Stored records:

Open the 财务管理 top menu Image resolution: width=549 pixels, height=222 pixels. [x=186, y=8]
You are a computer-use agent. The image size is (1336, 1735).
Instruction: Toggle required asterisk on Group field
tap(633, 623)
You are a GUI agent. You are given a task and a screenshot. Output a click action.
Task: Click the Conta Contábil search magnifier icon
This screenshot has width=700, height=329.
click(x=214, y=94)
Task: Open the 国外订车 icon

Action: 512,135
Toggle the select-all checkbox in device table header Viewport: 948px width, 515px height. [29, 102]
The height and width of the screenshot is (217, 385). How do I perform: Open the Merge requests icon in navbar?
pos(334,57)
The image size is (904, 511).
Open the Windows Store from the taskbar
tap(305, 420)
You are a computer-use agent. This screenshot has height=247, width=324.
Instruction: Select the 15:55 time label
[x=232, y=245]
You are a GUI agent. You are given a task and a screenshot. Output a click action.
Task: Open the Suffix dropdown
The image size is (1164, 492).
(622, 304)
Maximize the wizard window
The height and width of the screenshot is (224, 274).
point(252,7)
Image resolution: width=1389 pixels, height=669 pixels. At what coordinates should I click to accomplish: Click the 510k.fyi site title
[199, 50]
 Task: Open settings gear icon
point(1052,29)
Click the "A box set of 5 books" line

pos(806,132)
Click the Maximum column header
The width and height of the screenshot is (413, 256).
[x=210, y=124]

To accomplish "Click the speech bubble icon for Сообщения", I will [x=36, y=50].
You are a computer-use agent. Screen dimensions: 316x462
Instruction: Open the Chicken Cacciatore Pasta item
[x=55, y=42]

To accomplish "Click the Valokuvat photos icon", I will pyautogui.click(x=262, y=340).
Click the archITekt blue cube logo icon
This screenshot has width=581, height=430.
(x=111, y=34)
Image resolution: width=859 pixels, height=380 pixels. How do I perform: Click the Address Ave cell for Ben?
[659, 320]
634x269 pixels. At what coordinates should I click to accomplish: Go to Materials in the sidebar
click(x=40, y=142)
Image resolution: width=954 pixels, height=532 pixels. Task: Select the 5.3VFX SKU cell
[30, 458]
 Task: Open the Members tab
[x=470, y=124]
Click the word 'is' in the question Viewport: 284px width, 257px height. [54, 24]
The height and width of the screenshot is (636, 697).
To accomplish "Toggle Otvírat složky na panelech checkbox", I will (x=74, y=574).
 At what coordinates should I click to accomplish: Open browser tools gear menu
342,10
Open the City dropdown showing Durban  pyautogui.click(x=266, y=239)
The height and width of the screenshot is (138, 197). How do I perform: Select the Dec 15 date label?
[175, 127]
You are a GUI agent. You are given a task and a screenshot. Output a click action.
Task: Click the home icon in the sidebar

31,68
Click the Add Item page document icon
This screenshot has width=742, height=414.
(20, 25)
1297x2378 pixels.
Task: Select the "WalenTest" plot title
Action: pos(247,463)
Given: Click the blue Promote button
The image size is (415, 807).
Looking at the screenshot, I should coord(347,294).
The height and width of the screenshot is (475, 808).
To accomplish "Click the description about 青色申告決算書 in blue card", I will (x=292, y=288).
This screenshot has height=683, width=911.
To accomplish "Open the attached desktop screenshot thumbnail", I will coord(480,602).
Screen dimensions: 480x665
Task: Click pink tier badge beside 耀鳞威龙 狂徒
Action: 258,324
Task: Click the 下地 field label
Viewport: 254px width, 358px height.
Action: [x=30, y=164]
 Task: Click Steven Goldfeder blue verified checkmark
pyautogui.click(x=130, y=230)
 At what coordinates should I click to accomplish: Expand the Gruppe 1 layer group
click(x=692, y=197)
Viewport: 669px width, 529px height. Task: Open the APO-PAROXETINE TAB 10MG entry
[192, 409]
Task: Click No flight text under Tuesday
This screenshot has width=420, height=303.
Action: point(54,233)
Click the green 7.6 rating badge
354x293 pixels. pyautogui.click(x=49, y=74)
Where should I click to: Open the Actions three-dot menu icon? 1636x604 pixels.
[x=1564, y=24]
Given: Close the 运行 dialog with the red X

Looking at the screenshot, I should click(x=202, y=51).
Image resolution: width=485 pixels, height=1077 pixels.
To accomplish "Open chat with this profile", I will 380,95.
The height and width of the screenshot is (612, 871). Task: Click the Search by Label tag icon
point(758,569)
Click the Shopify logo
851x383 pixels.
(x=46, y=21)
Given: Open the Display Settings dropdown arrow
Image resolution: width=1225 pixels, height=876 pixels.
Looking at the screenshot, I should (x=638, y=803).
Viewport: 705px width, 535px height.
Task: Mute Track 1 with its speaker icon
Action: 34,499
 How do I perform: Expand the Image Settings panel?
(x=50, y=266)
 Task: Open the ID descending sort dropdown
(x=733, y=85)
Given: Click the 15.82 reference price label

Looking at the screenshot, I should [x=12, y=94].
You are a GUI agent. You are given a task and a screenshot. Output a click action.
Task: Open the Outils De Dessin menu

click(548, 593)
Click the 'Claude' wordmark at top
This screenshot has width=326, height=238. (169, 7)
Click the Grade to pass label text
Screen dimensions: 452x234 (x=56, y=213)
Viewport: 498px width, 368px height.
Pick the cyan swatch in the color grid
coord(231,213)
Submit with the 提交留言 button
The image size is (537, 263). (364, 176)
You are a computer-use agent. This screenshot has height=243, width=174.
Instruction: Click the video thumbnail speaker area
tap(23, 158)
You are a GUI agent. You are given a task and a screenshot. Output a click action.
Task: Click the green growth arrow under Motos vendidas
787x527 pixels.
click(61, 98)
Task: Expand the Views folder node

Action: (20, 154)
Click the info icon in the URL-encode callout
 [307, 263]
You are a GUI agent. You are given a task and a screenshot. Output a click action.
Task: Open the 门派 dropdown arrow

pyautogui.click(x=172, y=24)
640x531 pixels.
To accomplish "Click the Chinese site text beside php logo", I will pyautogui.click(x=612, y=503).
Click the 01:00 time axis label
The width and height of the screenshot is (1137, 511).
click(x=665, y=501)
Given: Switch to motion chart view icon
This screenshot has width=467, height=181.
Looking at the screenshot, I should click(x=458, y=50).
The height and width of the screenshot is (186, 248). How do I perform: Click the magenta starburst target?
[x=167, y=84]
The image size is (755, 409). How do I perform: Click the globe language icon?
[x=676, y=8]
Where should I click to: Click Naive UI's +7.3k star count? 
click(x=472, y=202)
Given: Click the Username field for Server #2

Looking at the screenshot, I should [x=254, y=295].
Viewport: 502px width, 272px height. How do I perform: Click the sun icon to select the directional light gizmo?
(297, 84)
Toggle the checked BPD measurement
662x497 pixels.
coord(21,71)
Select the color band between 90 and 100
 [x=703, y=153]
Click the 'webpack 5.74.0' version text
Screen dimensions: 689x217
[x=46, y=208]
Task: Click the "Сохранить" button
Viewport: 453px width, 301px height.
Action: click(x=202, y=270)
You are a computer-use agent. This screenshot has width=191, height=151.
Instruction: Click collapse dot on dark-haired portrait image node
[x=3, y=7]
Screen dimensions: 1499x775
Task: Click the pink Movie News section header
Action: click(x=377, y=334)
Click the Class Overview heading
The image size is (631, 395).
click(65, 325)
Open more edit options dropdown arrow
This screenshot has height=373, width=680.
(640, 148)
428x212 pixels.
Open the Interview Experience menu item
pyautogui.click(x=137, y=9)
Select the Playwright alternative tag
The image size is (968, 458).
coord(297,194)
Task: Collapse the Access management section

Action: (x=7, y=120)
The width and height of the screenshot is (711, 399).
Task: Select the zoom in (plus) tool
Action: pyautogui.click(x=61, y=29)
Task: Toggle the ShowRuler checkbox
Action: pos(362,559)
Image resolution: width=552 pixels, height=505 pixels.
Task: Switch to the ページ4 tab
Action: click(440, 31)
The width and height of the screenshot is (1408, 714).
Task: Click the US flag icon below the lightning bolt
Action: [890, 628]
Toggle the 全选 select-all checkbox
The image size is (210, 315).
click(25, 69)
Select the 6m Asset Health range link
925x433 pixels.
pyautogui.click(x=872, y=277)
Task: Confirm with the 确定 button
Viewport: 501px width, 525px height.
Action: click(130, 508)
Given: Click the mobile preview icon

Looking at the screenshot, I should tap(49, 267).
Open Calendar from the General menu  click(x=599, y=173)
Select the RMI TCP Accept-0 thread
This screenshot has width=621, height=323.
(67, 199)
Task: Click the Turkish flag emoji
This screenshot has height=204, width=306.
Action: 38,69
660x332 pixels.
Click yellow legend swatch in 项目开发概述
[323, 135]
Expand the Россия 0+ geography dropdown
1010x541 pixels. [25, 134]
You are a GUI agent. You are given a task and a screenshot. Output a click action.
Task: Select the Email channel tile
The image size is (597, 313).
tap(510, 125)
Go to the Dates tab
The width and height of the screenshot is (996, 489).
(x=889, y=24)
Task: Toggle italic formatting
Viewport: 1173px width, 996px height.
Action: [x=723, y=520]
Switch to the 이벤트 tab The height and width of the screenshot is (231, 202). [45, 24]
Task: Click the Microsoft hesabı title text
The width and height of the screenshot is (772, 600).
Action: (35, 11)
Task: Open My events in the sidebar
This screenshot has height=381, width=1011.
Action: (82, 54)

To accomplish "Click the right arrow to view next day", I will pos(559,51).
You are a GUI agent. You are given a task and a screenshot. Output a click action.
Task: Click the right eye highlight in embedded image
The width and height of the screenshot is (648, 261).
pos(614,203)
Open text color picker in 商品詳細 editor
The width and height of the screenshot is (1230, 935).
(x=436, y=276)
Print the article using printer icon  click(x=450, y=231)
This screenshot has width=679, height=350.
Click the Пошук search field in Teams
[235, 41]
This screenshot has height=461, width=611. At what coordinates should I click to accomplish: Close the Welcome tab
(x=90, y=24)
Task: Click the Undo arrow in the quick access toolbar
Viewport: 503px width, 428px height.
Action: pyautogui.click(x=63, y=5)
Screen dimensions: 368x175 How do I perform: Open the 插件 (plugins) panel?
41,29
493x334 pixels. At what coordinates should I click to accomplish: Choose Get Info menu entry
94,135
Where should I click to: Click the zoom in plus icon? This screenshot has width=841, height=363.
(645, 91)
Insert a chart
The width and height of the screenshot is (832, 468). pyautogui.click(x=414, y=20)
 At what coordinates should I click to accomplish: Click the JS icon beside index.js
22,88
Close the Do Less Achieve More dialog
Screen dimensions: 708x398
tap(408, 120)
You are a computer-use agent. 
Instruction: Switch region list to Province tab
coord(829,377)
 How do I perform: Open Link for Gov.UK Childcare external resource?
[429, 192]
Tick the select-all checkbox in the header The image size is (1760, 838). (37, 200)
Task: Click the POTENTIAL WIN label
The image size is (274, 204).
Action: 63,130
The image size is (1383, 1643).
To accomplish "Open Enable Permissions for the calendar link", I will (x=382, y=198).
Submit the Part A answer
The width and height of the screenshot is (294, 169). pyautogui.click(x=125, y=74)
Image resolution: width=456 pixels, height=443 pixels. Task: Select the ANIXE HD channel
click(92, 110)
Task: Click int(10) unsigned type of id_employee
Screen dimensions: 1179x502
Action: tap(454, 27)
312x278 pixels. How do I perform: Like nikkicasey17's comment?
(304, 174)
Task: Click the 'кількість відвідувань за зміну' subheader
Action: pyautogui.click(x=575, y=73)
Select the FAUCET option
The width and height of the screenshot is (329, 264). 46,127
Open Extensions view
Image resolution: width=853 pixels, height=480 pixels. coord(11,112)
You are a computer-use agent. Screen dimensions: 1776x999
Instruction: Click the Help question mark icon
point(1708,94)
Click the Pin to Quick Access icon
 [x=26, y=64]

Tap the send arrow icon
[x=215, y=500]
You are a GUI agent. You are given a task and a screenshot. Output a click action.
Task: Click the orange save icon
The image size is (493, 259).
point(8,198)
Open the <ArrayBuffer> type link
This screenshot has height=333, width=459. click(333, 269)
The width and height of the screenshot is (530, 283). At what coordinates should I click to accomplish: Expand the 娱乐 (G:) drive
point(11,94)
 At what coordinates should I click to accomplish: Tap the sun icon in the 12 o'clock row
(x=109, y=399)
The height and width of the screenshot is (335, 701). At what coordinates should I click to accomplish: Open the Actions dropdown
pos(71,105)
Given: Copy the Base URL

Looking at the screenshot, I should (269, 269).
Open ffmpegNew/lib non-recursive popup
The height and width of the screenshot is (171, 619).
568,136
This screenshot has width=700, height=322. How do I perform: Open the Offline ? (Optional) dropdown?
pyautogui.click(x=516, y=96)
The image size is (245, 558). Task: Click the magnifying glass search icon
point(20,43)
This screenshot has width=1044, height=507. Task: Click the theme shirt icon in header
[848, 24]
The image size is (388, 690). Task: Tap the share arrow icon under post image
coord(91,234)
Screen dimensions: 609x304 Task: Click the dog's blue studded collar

[Task statement]
Scan the records above for the lines holding "Toggle the select-all" and "Maximize the wizard window". Transcribe those two and every line between them word for word, and no others.

[Problem solution]
Toggle the select-all checkbox in device table header Viewport: 948px width, 515px height. [29, 102]
The height and width of the screenshot is (217, 385). How do I perform: Open the Merge requests icon in navbar?
pos(334,57)
The image size is (904, 511).
Open the Windows Store from the taskbar
tap(305, 420)
You are a computer-use agent. This screenshot has height=247, width=324.
Instruction: Select the 15:55 time label
[x=232, y=245]
You are a GUI agent. You are given a task and a screenshot. Output a click action.
Task: Open the Suffix dropdown
The image size is (1164, 492).
(622, 304)
Maximize the wizard window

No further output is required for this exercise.